Sunday, January 22, 2023


Lollygagging means "messing around" in more ways than one. Delete the frozen, fruity sweet treat portion of the word, and one comes to the meat --if you will pardon the mixed metaphor--of today's topic which is inspired by the legal blogs and a select few news outlets.

The left-leaning, and sometimes laudable Electronic Freedom Foundation blogged this week about freedom of expression around the world. It is horrifying reading for those who like to opine online.
The fourth item on the excellent EFF list is further expounded on by a British daily newspaper, "The Guardian".

It would seem that a certain amount of guarded circumlocution is in order these jolly days, if one wishes to discuss other people's books, or ones own adverse reactions to this that or the other.

One hears that well-known e-commerce site that is named after an enormous quantity of imperilled trees and that got its start selling a by-product of dead trees is alleged to indulge (circumlocution) in some very creepy-crawly behavior.

"We apologize but Amazon has noticed some unusual reviewing activity on this account.
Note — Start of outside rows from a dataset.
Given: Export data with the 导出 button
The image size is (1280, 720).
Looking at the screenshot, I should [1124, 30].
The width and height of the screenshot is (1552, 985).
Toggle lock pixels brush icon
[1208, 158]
As a result, all reviews submitted by this account have been removed and this account will no longer be able to contribute reviews and other content on Amazon."
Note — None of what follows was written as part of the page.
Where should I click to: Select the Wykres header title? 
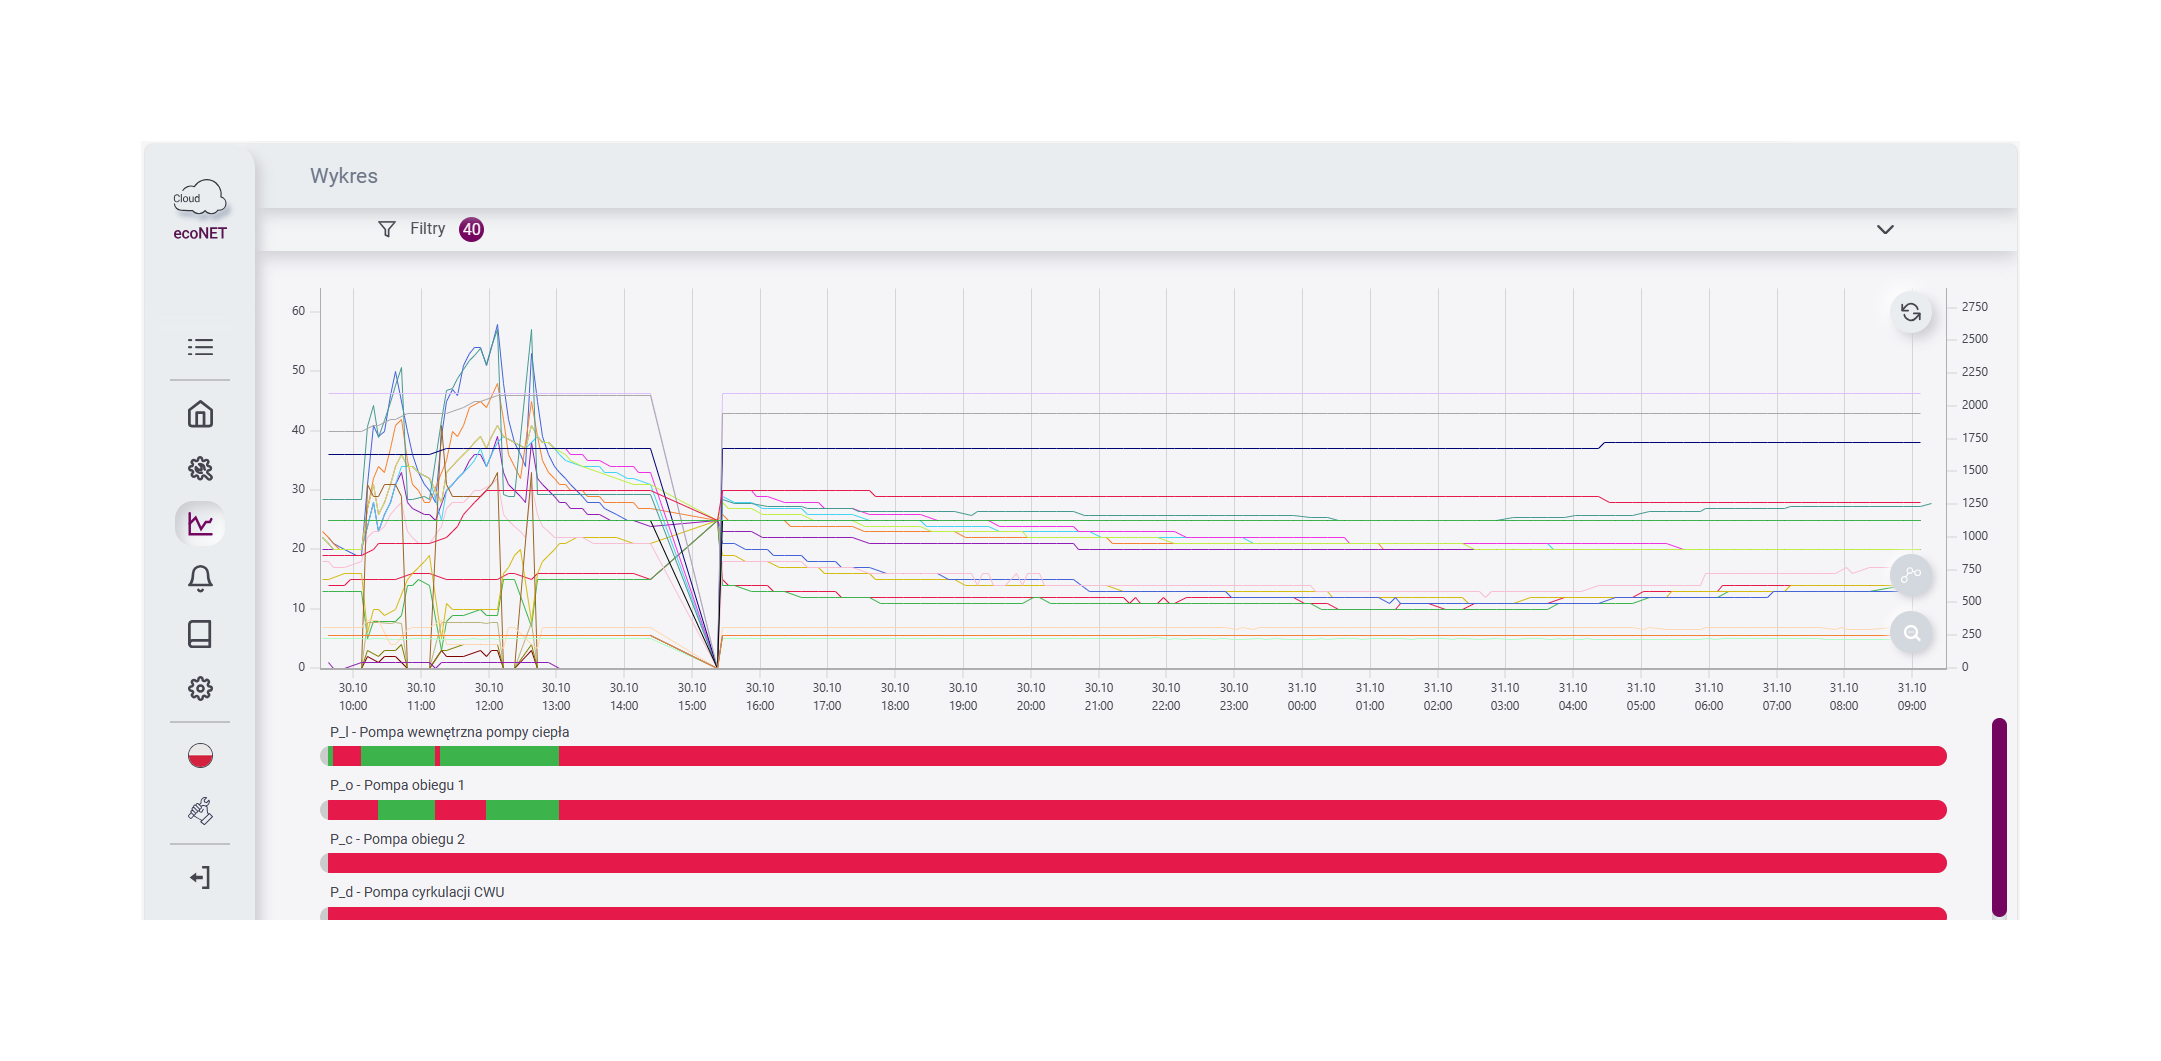coord(344,176)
If true, that is pretty chilling. Not only may one not contribute reviews, but one is cut off from posting other content... would that mean "seller accounts"? "author accounts"?

Some allege that the enterprise in question trawls through any "user's" Facebook, Goodreads, and possibly other social media accounts to see if an author or reviewer has ever liked or been liked, or friended or been friended by the author/seller/reviewer. If the bots find a connection, be it ever so slight the review is made to disappear.

egal bloggers for the law firm Greenberg Traurig LLP, discuss the legal difficulties that beset a number of social media influencers after they spoke freely (or perhaps they were compensated) about some stocks.  

Seven of the eight were successful traders, the eighth was a podcaster who had the misfortune to interview the seven as guests and is accused of giving them a forum to spread their "misinformation".

Apparently they might have insufficiently disclosed the nature, scope, and amount of compensation that they might or might not have received for their speech.

Disclaimer, just in case. This alien romances blog does not accept any payment or other compensation for our time and efforts. The parent of our host once offered to pay us for hosting advertisements and we did not take them up on the opportunity.

Legal blogger Benjamin E. Marks of the law firm Weil Gotshal and Manges LLP posted a splendid article on the Lexology platform about free speech and media freedom.

He explains what are so-called protected forms of expression, what is protected false speech (which is interesting given the gagging of anecdotal speech on inconvenient topics), when even "hate speech" is theoretically protected, but when commercial speech veers over the line and is not protected.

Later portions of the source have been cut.